Flutie Entertainment said in a lawsuit filed in Los Angeles Superior Court that the five years it spent with Ayesha Curry brought “significant and unprecedented results.” Those include helping Curry land a Food Network show, a hosting role on ABC’s “Great American Baking Show,” and producing a bestselling cookbook and launching several successful food-based businesses.
But the suit alleges that in the 11 months since terminating the relationship she has denied the company its share of proceeds from the businesses, deliberately slowed down new enterprises, took away a top employee and “essentially gutted and devalued Flutie Entertainment’s interests.”
An email seeking comment from Curry’s attorney Michael Plonsker was not immediately returned.
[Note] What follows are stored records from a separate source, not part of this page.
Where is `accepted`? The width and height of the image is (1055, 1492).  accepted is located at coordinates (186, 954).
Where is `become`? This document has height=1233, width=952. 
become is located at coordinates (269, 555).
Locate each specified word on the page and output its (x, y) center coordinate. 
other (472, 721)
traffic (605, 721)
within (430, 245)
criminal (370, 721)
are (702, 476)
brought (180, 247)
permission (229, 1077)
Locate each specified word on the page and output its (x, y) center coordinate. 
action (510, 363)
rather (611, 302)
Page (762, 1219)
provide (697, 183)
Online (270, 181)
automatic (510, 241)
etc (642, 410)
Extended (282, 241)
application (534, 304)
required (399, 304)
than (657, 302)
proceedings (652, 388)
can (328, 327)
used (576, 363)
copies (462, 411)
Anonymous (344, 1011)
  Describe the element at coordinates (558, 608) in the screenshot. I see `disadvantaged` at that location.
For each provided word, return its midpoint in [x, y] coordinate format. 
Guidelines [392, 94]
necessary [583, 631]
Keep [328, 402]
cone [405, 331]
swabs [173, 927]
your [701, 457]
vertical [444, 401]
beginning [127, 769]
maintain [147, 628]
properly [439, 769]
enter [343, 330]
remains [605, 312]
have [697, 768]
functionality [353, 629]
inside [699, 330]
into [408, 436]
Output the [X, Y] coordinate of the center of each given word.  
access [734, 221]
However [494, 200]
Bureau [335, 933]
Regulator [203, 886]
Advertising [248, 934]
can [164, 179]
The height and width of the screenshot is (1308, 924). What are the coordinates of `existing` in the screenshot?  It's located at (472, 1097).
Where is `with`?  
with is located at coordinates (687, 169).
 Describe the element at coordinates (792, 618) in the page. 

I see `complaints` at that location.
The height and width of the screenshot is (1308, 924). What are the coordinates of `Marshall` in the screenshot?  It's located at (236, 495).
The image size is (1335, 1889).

Flutie Entertainment’s suit says Curry had a modest following for her social media and food blog and was known primarily as the wife of the star of the NBA champion Golden State Warriors when it began working with her. The Florida-based company, founded by Robert A. Flutie, was “clearly and undeniably instrumental in helping her achieve success.”
The suit asserts that when Curry terminated the relationship in May 2019, Flutie had done major work with her developing partnerships, sponsors and legal and financial framework for Homemade, in which Curry would offer home meal kits along with other kitchen and lifestyle products, and Yardie Girl, an entertainment production company. The lawsuit alleges Curry and her co-defendants have stalled on moving forward with the projects to deny Flutie its share in them.
The suit also names as defendants six Curry-affiliated companies and a former Flutie employee who handled Curry’s business for the company but now works directly with Curry.
It seeks damages of at least $10 million and a ruling that guarantees Flutie’s stake in Homemade and Yardie Girl.
Curry, a 31-year-old native of Canada, was an actress when she married Stephen Curry in 2011, and began doing cooking demonstrations on YouTube in 2014. The couple has three kids.